Cloudera Impala is a SQL query engine for Hadoop. Impala is supposed to be better suited for real-time SQL queries, compared to MapReduce-based, batch processing software like Hive or Pig. The former is not dependent on MapReduce. In one of the ongoing projects which is running Impala on Hadoop, I had to configure connecting to it via PHP – so that the web developers can start using it.
This blog post explains to query Impala using PHP and ODBC. What’s more, Cloudera (the company behind Impala) provides an RPM for ODBC drivers for Impala. Following is how to install, configure and use Impala ODBC drivers with PHP (version 5.4) on CentOS 7 (64bit) Linux distribution.
Download the Impala ODBC drivers from http://www.cloudera.com/content/cloudera/en/downloads/connectors/impala/odbc/impala-odbc-v2-5-29.html. On this page, click on “Download Bits” button against Linux RHEL6 – 64 Bit. After filling up the popup form, the RPM will start downloading. As of this writing the filename of the RPM is ClouderaImpalaODBC-2.5.29.1009-1.el6.x86_64.rpm.

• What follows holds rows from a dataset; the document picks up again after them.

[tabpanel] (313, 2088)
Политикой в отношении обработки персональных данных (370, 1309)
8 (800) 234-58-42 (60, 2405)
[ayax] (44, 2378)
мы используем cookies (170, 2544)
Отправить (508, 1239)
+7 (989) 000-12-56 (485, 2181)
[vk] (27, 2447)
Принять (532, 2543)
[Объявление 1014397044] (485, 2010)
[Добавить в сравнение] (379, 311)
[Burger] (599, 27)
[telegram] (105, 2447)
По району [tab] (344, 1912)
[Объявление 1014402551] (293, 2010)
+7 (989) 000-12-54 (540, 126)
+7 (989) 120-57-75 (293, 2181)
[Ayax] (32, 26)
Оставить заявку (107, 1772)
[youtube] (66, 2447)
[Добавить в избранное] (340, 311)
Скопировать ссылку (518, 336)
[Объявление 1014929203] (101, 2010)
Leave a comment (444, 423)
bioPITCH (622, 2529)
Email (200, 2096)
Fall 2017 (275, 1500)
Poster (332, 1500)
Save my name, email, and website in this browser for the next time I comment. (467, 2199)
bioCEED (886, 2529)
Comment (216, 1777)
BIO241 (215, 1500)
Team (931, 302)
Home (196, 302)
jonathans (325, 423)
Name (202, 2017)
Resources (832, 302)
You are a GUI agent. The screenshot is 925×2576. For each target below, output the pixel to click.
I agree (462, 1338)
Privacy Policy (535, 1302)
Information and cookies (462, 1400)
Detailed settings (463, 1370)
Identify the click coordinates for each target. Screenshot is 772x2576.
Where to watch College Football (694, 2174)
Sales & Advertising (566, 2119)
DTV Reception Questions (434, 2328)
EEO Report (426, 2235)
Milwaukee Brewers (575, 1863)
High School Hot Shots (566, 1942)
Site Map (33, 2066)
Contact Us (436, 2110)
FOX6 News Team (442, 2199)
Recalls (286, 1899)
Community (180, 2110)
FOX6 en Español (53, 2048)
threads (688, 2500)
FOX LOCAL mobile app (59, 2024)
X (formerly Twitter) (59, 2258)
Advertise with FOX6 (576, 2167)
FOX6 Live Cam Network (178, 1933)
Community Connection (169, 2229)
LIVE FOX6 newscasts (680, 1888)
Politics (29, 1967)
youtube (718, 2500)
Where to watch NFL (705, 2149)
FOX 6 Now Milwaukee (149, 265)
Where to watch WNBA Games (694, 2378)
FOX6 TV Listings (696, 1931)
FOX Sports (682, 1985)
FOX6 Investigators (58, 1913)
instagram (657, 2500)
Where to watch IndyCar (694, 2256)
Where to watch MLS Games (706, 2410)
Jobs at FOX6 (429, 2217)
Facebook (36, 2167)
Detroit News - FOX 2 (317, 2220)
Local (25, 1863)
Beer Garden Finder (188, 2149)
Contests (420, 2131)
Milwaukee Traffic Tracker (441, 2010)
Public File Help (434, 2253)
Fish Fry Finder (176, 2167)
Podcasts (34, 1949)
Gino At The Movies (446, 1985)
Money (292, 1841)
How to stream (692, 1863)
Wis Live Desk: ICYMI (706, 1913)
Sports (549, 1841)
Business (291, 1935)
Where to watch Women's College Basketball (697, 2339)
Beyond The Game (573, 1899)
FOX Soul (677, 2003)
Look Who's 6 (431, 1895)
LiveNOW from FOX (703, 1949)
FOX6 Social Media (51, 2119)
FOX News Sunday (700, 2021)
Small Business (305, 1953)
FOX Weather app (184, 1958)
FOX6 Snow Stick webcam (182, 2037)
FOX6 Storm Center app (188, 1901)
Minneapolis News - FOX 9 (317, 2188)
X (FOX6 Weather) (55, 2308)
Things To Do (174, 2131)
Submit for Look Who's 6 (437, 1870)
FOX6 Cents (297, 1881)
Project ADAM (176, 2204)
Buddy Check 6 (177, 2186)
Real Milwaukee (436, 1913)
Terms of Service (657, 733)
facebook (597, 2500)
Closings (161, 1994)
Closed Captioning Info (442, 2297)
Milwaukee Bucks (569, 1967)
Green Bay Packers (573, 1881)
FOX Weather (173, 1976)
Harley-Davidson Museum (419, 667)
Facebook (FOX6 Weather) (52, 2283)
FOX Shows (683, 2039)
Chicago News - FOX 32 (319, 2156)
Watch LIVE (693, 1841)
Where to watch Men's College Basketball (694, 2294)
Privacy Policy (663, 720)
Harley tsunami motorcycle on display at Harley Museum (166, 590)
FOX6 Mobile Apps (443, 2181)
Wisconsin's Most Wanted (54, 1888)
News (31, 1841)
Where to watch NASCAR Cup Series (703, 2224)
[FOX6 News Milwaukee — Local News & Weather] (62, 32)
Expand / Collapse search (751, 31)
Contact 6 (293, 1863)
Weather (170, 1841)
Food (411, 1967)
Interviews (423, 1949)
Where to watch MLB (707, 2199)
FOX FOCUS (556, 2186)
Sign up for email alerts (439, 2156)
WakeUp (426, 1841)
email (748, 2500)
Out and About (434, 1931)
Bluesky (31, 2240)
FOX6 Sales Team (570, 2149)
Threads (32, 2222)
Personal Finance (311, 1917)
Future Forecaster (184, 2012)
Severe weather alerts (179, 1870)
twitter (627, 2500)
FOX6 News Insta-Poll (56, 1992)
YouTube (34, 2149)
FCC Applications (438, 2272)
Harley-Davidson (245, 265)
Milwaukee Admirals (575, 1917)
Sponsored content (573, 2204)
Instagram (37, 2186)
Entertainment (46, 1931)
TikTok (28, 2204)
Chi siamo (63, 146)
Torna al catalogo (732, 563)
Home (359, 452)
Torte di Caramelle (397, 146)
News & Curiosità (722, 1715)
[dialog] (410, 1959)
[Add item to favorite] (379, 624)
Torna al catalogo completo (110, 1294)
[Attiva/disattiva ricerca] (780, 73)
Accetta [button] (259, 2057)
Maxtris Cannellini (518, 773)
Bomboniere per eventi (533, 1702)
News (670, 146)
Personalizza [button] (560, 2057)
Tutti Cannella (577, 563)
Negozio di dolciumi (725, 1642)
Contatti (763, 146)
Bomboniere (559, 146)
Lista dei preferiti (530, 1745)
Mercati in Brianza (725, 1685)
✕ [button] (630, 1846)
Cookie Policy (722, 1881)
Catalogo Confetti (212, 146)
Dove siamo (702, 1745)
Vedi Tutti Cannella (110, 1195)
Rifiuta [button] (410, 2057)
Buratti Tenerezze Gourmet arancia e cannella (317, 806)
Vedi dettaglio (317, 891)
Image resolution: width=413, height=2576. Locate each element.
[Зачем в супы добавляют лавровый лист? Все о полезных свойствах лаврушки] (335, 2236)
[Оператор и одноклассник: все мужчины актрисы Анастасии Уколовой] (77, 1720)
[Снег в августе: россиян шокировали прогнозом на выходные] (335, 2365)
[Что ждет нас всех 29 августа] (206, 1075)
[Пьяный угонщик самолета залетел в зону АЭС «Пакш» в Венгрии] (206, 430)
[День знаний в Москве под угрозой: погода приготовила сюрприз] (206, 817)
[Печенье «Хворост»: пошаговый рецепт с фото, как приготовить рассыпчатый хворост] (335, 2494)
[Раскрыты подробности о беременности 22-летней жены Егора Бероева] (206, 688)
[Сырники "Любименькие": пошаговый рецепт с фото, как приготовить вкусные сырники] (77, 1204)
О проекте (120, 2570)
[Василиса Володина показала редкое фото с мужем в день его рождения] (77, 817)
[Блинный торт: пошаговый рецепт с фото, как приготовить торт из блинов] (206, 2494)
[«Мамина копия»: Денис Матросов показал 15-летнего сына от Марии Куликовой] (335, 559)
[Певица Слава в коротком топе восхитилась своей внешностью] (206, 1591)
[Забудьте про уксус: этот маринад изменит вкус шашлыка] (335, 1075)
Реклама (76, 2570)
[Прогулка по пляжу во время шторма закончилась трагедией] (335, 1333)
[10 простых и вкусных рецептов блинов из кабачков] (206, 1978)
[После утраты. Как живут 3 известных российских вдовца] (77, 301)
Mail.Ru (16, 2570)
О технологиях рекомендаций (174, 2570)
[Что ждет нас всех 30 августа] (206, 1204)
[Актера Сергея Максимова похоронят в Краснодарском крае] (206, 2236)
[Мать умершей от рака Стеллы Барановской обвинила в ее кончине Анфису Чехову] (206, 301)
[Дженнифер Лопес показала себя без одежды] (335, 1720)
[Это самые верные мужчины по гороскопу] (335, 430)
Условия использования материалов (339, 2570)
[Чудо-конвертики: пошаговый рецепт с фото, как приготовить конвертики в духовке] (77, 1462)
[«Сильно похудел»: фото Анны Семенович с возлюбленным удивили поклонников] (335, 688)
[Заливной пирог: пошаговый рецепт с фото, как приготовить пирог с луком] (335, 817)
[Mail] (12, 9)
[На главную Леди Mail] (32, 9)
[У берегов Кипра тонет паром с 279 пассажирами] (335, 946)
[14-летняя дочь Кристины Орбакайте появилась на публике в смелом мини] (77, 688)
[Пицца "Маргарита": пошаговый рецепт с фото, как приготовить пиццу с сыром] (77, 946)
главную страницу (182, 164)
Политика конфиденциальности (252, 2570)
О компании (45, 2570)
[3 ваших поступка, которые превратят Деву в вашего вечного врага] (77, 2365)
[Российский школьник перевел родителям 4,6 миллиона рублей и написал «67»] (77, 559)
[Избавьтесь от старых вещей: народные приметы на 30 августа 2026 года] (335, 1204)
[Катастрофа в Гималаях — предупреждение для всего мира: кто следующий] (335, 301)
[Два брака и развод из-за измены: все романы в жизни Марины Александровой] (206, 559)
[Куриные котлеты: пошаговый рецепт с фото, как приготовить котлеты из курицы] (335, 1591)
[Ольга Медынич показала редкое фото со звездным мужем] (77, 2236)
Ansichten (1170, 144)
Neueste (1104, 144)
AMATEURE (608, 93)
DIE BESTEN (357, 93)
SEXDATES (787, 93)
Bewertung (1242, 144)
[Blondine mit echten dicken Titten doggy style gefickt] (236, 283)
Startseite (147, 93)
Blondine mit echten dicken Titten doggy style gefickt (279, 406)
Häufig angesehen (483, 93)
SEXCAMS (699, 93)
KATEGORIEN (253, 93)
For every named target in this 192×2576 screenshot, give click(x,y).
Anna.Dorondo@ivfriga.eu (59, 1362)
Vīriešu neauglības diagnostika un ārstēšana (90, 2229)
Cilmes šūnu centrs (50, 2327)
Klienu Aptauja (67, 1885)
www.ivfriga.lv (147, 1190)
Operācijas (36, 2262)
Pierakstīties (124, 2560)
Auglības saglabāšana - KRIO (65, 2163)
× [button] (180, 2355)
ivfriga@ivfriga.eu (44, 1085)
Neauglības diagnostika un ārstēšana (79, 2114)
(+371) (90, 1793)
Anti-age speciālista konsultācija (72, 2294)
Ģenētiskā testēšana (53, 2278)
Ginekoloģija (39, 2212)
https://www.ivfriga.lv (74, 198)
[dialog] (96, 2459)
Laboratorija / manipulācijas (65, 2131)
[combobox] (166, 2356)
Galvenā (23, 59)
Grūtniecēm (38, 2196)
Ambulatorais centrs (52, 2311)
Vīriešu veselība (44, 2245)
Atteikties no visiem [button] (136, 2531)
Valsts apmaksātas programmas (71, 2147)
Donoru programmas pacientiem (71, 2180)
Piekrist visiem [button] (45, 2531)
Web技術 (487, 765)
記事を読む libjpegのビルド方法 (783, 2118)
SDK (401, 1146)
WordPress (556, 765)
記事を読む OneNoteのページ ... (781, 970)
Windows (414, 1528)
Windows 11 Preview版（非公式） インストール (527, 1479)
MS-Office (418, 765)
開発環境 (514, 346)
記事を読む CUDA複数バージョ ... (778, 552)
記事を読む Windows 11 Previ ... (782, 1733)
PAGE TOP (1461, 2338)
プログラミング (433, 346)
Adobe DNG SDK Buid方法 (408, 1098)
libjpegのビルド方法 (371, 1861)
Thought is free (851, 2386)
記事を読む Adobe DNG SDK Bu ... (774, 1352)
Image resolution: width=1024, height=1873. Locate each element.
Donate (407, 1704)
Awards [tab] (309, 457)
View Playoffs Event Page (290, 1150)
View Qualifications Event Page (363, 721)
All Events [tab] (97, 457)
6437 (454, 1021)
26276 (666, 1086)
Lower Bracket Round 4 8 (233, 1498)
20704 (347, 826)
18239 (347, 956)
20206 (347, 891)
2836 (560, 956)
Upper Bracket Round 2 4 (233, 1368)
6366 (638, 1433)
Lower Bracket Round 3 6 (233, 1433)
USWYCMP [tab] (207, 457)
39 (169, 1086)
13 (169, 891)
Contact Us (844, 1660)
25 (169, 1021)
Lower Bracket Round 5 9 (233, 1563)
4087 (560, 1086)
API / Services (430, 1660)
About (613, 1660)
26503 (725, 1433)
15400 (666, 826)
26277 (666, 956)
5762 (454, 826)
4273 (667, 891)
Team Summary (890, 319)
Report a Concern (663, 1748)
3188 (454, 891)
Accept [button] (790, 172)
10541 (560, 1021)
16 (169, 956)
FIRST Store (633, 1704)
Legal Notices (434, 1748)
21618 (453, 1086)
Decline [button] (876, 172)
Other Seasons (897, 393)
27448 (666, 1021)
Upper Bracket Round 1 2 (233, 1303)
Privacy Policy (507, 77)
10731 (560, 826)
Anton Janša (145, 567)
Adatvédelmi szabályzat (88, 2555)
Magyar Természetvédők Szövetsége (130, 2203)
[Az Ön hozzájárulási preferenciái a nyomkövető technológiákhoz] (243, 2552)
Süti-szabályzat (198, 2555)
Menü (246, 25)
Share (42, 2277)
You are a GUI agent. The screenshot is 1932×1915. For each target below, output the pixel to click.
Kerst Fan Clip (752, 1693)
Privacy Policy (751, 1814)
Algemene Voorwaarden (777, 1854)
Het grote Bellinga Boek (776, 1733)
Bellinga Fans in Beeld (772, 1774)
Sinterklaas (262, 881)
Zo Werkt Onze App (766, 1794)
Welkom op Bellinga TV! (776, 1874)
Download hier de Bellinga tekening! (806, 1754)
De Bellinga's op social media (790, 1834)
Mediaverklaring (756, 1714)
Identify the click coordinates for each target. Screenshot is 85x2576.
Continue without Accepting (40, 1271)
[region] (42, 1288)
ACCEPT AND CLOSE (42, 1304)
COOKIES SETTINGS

Install this RPM on your PHP powered web server as:
rpm -ivh ClouderaImpalaODBC-2.5.29.1009-1.el6.x86_64.rpm
On CentOS 7, the above command will fail with the following error:
cyrus-sasl-gssapi >= 2.1.22 is needed by ClouderaImpalaODBC-2.5.29.1009-1.x86_64 cyrus-sasl-plain >= 2.1.22 is needed by ClouderaImpalaODBC-2.5.29.1009-1.x86_64 libsasl2.so.2()(64bit) is needed by ClouderaImpalaODBC-2.5.29.1009-1.x86_64
Now install cyrus-sasl-gssapi and cyrus-sasl-plain as follows:
yum install cyrus-sasl-gssapi cyrus-sasl-plain
Now again issue:
rpm -ivh ClouderaImpalaODBC-2.5.29.1009-1.el6.x86_64.rpm
This should now leave you with only one error:
libsasl2.so.2()(64bit) is needed by ClouderaImpalaODBC-2.5.29.1009-1.x86_64
Next, install the rpm with –nodeps option as:
rpm -ivh ClouderaImpalaODBC-2.5.29.1009-1.el6.x86_64.rpm --nodeps
To fix the libsasl2.so.2, issue the following command:
ln -s /usr/lib64/libsasl2.so.3 /usr/lib64/libsasl2.so.2
Install unixODBC as follows:
yum install unixODBC
Configure the ODBC
Copy the files odbc.ini and odbcinst.ini, found in /opt/cloudera/impalaodbc/Setup, to /etc directory (overwrite the existing files). Next, open the file named cloudera.impalaodbc.ini, found in the directory /opt/cloudera/impalaodbc/lib/64, in a text editor. Comment out (by prefixing a #) the line which says ODBCInstLib=libiodbcinst.so as follows:
#ODBCInstLib=libiodbcinst.so
Next, add the following line towards the end of the file:
ODBCInstLib=libodbcinst.so
Save the file.
The PHP side
Install php-odbc as:
yum install php-odbc
Reload Apache web server as:
service httpd reload
Now the following PHP code should work and query data in Impala via ODBC:
<?php $dsn = "DSN=Sample Cloudera Impala DSN 64;host=192.168.0.5;port=21050;database=bigdata;"; $conn = odbc_connect($dsn, '', ''); $result = odbc_exec($conn, "select * from tbl limit 10"); while($row = odbc_fetch_array($result)) print_r($row); ?>
In the above code, substitute 192.168.0.5 to the name or IP address of the machine running Impala datanode. If you point it to the namenode, you will get the following error:
PHP Warning: odbc_connect(): SQL error: [unixODBC][Cloudera][ImpalaODBC] (100) Error from the Impala Thrift API: connect() failed: Connection refused, SQL state S1000 in SQLConnect
Substitute bigdata in the DSN with the name of the database. And, substitute the name of the table (tbl) in the query select * from tbl limit 10.
This blog post is aimed to get you started with PHP ODBC and Impala with the default configuration, with minimal changes. So feel free to change the ugly DSN name “Sample Cloudera Impala DSN 64″ in /etc/odbcinst.ini, /etc/odbc.ini and in the PHP script.